## Abstract

Dynamically harmonized FT-ICR cell has a saddle-like hyperbolic field distribution inside when averaged over a cyclotron trajectory around the axis of the cell. Such a field distribution makes the motion along the magnetic field independent of the motion in the x,y-plane, as well as the cyclotron motion independent of the magnetron motion and prevents any disintegration of excited coherent ion clouds, which is ruining the resolution in the other types of FT-ICR cells providing by this ideal phasing of single-m/z ion clouds in the entire volume of the cell.
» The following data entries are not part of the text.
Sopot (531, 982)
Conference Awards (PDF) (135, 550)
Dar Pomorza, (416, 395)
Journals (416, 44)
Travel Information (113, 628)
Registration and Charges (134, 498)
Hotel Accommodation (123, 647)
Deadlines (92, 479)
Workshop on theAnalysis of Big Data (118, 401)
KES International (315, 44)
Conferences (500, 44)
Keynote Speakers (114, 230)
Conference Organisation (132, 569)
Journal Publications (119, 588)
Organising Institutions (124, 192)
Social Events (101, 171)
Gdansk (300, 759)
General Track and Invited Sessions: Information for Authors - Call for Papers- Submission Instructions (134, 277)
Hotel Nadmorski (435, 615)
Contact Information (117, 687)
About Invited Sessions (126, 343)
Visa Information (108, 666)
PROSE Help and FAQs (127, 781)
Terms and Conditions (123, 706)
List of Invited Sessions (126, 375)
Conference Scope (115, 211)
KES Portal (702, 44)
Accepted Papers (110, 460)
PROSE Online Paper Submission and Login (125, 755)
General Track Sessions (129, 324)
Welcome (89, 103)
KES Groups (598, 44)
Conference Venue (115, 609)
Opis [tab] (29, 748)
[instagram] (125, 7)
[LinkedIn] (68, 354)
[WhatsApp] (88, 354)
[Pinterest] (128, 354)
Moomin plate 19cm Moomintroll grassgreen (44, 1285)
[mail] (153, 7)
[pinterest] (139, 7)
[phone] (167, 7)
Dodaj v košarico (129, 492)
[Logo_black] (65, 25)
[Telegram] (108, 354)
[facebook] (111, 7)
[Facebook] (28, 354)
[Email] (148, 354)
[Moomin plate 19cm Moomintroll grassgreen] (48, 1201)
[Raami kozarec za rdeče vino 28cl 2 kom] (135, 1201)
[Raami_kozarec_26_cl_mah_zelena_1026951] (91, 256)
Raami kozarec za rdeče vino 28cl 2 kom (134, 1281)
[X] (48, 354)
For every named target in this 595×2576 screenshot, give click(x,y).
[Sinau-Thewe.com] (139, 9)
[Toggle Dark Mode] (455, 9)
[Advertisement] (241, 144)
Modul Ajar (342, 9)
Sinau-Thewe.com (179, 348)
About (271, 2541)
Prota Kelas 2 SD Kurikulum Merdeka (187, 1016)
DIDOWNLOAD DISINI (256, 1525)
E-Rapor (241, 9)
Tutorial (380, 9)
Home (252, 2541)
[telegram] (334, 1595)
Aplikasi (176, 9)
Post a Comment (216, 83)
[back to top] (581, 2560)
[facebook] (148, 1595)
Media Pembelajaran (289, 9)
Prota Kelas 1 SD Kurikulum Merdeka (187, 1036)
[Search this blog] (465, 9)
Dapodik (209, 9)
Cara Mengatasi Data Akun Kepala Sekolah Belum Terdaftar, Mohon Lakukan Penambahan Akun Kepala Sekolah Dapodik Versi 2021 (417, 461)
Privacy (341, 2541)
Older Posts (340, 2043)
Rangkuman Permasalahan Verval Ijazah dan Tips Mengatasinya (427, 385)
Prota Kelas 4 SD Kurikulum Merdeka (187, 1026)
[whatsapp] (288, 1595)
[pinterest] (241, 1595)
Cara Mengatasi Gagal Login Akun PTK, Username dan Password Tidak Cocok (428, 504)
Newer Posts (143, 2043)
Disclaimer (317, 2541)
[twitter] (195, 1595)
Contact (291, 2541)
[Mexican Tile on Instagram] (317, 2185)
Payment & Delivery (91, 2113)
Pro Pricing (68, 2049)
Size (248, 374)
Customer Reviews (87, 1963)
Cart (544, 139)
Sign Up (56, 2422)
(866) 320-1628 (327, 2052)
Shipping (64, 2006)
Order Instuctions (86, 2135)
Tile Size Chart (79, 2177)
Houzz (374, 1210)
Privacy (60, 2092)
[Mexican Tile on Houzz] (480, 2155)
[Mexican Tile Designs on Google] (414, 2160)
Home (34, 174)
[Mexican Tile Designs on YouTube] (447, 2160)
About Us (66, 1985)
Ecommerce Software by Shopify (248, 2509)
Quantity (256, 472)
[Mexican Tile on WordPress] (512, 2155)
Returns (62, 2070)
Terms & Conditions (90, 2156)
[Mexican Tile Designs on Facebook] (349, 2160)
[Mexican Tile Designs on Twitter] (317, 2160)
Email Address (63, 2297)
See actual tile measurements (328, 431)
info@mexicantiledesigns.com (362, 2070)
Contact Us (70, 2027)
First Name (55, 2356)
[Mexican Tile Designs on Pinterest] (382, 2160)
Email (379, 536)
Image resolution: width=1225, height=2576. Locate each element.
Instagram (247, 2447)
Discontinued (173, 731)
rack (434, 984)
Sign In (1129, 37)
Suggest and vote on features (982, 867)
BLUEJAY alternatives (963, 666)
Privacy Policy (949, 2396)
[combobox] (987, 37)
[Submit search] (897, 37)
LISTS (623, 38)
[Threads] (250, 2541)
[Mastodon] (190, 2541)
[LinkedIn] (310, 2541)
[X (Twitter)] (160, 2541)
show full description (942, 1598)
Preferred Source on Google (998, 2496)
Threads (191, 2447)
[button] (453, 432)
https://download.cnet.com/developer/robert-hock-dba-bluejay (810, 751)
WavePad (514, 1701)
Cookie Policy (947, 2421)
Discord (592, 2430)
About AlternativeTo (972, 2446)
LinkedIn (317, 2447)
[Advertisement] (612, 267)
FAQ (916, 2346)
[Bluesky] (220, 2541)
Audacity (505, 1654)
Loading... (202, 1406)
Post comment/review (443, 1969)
FT-ICR instruments with such a cell show resolutions of more than ten million at m/z 1000 at relatively small magnetic fields like 7 Tesla in quadrupole detection mode, what is not reachable by any other type of modern mass spectrometers. We have found that for such ion traps, it is possible to find the analytical solution in the working volume of the trap without any averaging. The potential distribution for the almost whole volume of such a cell can be presented in the form ϕ(x, y, z) = αz ^{2} + f _{2D} (x, y), where f _{2D} (x, y) is the solution of 2D Poisson equation, which could be found by the method of conformal transformation. This solution is applicable in the practical case and can serve as a base for an analytical theory of signal detection using such cells and as a standard for solutions obtained by numerical simulations of the cell field. [Figure not available: see fulltext.].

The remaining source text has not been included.